Regrets, forebodings scourged him. If he had spoken he might have won her. Faith to his friend—which he could not have failed in without being false to himself—had probably lost her. And in spite of all, there was that in the situation which might cause Hugh to think him a traitor.

The varying sensations of the day had battered him into a condition more nearly approaching exhaustion than he knew. Sleep came before he had formed plans for his waking, and he was only aroused by Hugh thundering at his door.

“Slept well? So have I. Like a top. Come along down to the bath-house.”

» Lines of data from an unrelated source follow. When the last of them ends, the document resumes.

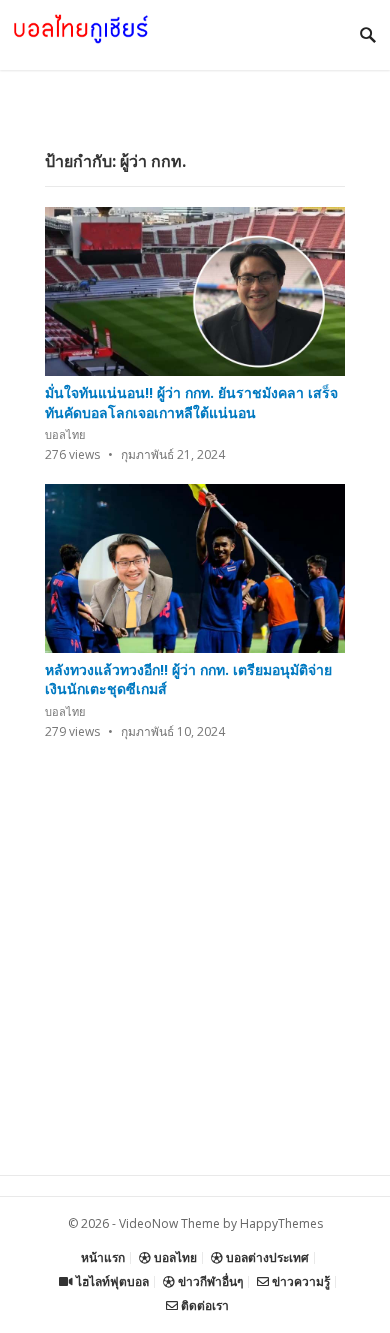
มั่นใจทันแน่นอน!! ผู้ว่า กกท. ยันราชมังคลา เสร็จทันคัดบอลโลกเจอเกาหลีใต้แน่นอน (191, 402)
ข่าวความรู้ (299, 1281)
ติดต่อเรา (203, 1305)
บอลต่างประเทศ (266, 1257)
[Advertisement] (195, 980)
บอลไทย (65, 434)
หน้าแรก (103, 1257)
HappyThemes (281, 1223)
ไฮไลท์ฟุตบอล (111, 1281)
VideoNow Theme (169, 1223)
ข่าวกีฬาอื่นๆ (209, 1281)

Wareham dispatched him with promise to follow. Waking, as often happens, had brought decision, so that he shook himself free of the foggy doubts which beset him a few hours before. There could be no question of Hugh’s prior rights. He had nothing to do but to stand aside, and hold his tongue. As for the letter, it must be left to its fate. Long before it reached Hugh, that impetuous young man would have carried or lost the day, and Wareham had sufficient faith in his friend’s warm-heartedness to believe that he would understand, too. That, for the moment, was of greater consequence. He walked slowly down to the pier of black piles, where a red-tiled building is picturesquely perched, revolving other people’s possible actions. They are wheels which we can drive with fewer jolts than our own. And the pure fresh air, the sparkling gaiety of the morning had their effect. They intoxicated Hugh. Wareham, who had a stronger head, felt their influence more subtly. Thoughts of escape had fluttered before him; now he would have none of them. Stand aside he must, but from where he stood he could see and measure, and that alone was an incalculable advantage.